Tema kali ini sangat tepat untuk berdaulat panggan maka petani harus bisa tanggap dengan perubahan iklim dan mengantisipasi apa yang akan terjadi seperti bencana banjir, longsor, badai dan lain sebagainya yang akan terjadi di masa depan.
“Dengan kondisi iklim yang tidak selalu sama setiap musim maka perlu adanya pertanian tanggap perubahan iklim, yang mana petani mampu mengantisipasi dan mengambil keputusan untuk tanggap konsekuensi perubahan iklim yang bertujuan untuk mengurangi atau menghindari gagal panen serta mempertangguh ekosistem dan produksi. Pola dan strategi tanam disesuaikan dengan kodisi iklim maka petani harus berdaulat atas lahannya sendiri serta perlu adanya jasa layanan edukasi dan literasi” jelas Prof Yunita.

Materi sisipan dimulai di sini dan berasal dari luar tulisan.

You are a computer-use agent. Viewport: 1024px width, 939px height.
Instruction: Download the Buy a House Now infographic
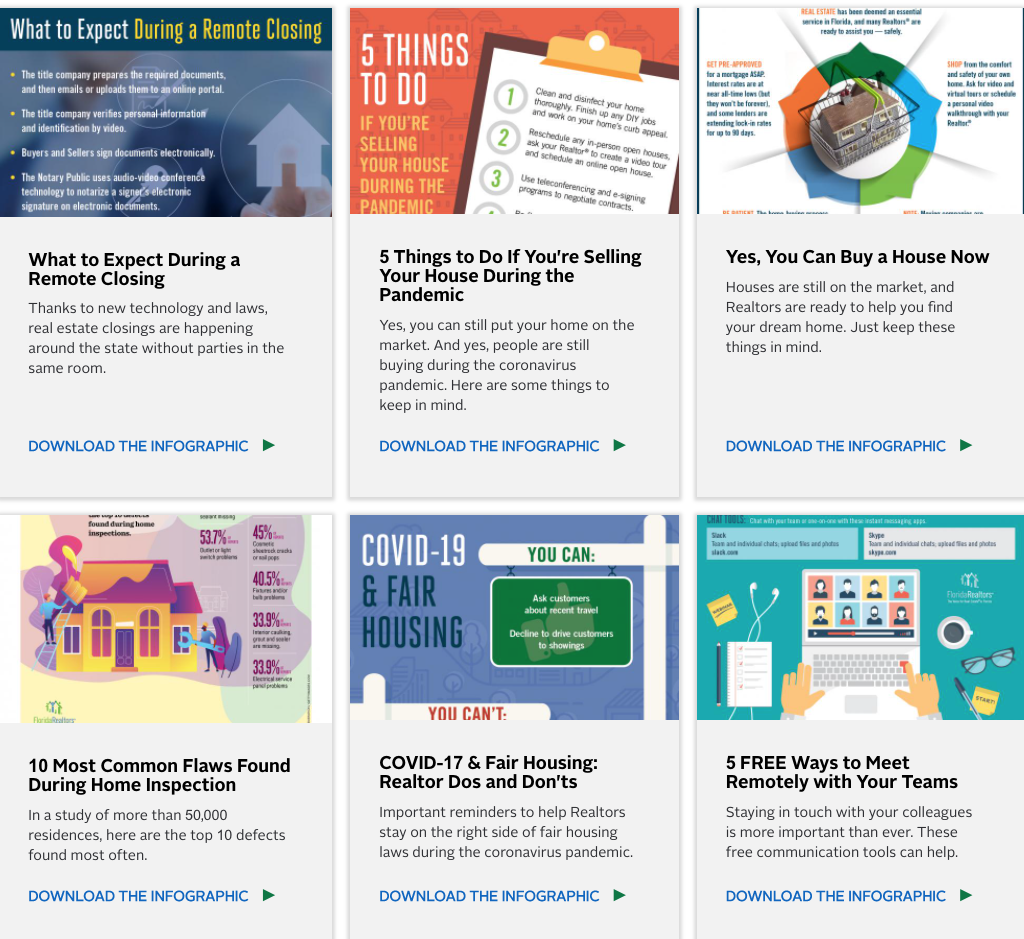point(835,446)
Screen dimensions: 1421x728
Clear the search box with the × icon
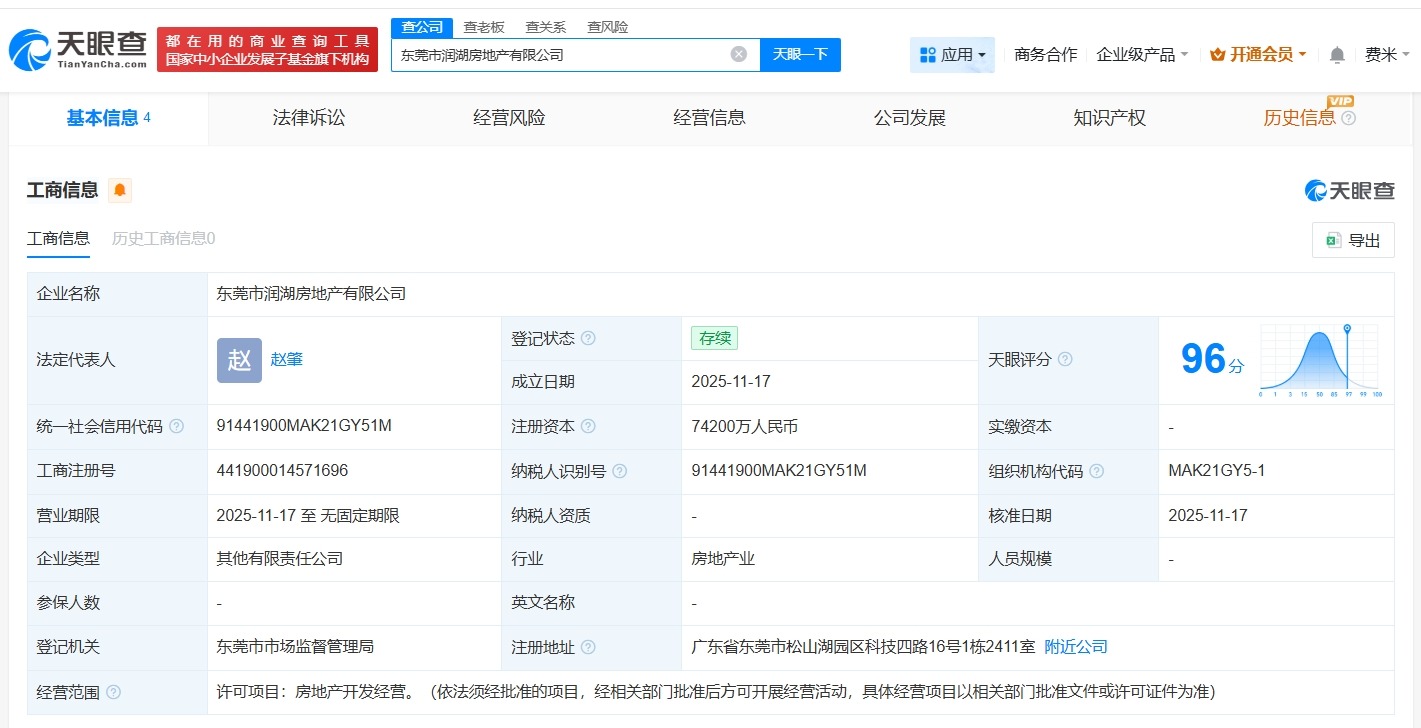click(738, 54)
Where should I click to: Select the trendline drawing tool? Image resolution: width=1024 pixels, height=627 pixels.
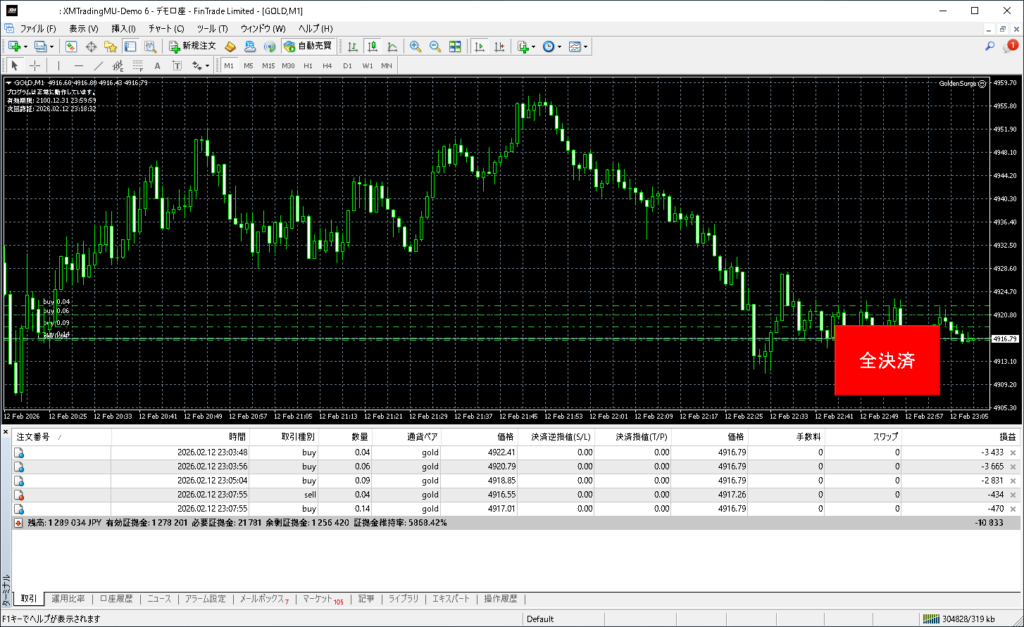tap(99, 65)
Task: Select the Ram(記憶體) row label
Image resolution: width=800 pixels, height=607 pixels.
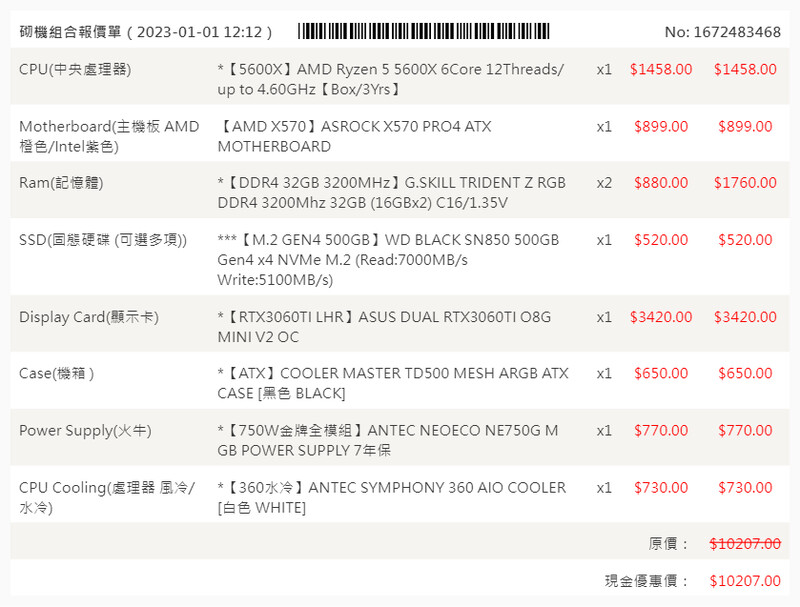Action: tap(61, 183)
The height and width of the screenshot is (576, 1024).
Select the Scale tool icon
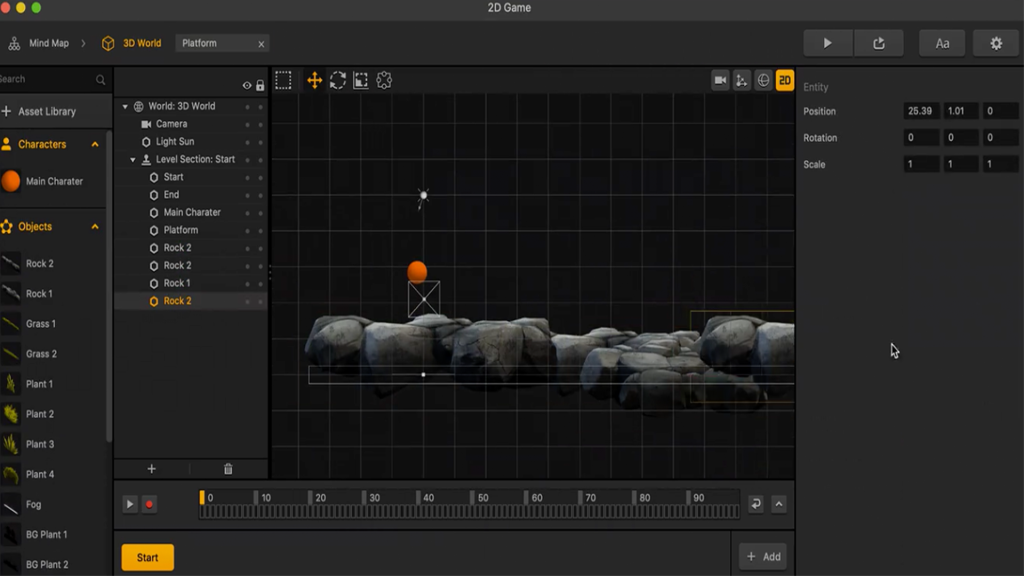361,81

Prof Yunita mengatakan, melalui Warung Ilmiah Lapangan (WIL) petani dibantu untuk pengukuran curah hujan setiap hari di setiap stasiun pengamatan yaitu di sawah atau di ladang, pengamatan agroekosistem, evaluasi hasil panen antar petani, antar musim yang berbeda, penyebaran skenario musiman, penyajian pengetahuan baru dan digitalisasi data curah hujan.

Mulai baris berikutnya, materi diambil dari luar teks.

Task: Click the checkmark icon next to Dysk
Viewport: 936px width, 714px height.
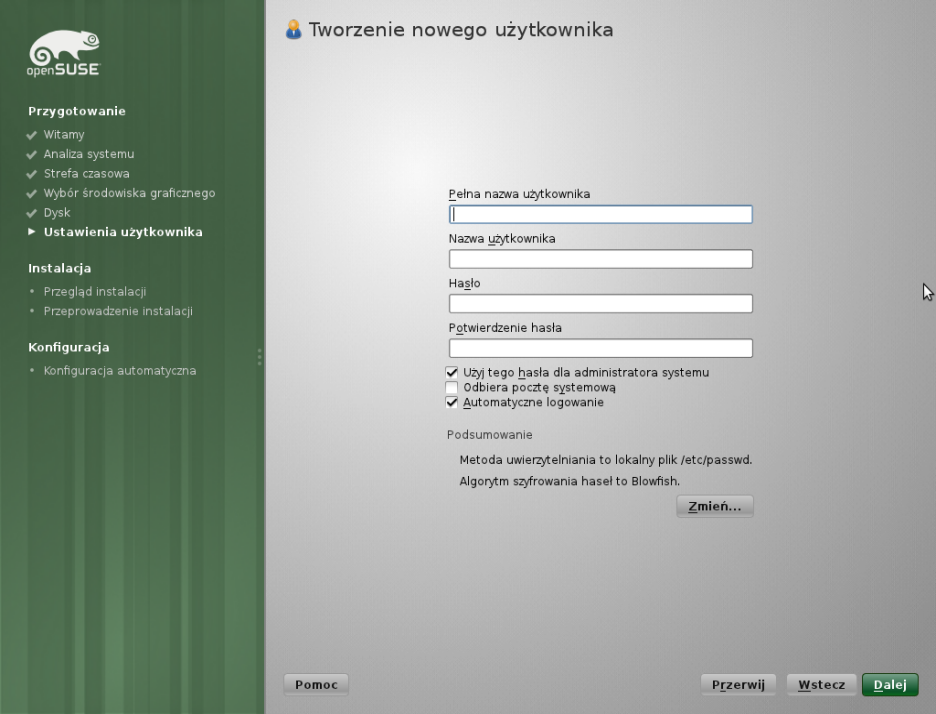Action: (33, 213)
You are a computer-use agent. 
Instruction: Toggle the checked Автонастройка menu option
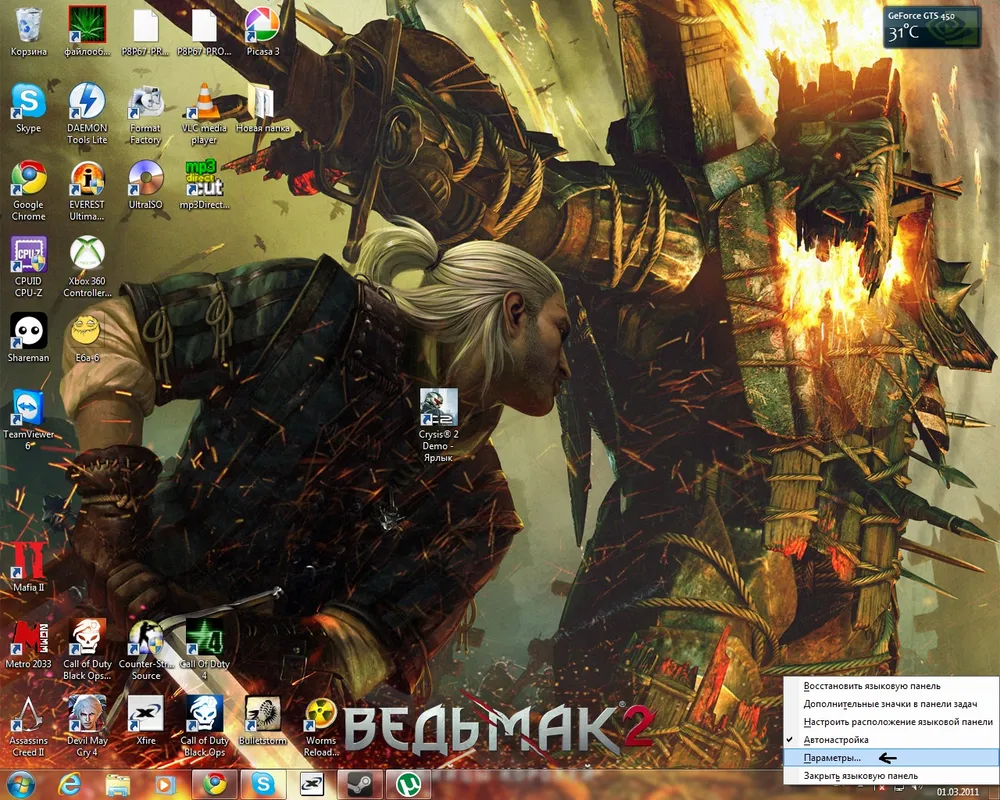[837, 739]
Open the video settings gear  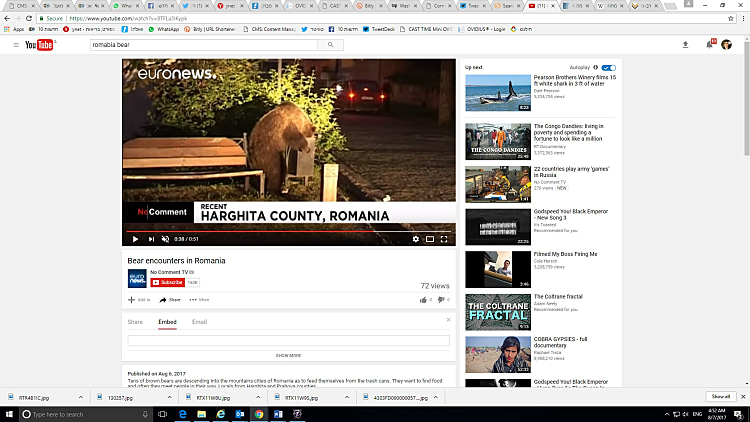pos(416,239)
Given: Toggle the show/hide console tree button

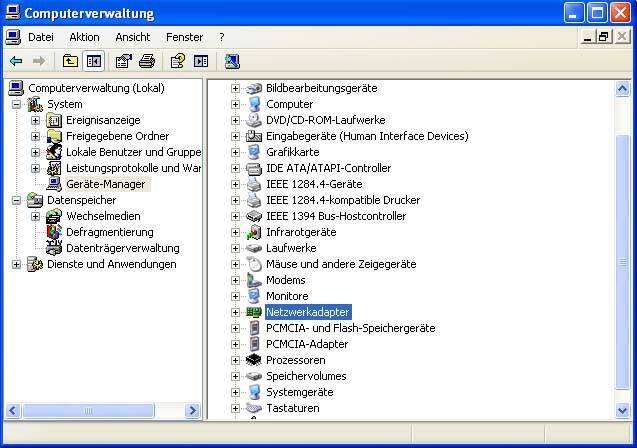Looking at the screenshot, I should (x=94, y=61).
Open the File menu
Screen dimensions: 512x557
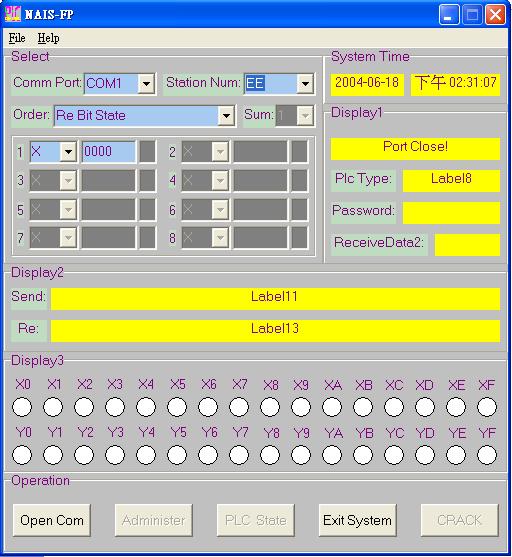pyautogui.click(x=17, y=38)
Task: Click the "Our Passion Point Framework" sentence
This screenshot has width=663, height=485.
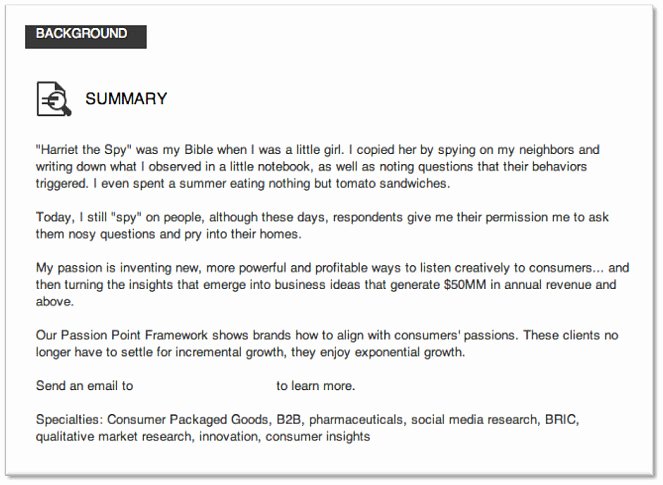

Nandang, perwakilan kelompok petani Sumedang menjelaskan “strategi petani hortikultura menghadapi ‘La Nina’ pada tahun 2020. Skenairo musiman bulan November 2020, La Nina akan terus berlangsung di akhir tahun hingga sekurang-kurangnya bulan Februari 2021. Curah hujan yang tinggi di atas normal 85% akan berdampak negatif bagi tanaman hortikultura. Dengan melihat skenario musiman dan data curah hujan Oktober-November 2020 maka diperlukan strategi tanam yang dapat mengurangi dampak negative dari efek La Nina pada tanaman hrtikultura dengan cara pembuatan terasering, memperdalam saluran air, memasang mulsa dan sungkup atau penerapan teknologi baru seperti tanam ubi jalar didalam polybag.”
Prof. Sue Walker, Agrometeorlog dari University of the Free State, Afrika Selatan, memberikan kesimpulannya “petani Indonesia telah melanjutkan pembelajaran dan mengaplikasikan informasi dan pengetahuan, belajar tentang curah hujan lokal, pengambilan keputusan petani telah meningkat oleh pengetahuan ilmiah yang baru, kelompok pertemanan antar petani dan rasa keterlibatan kebersamaan menyajikan dukungan timbal balik.”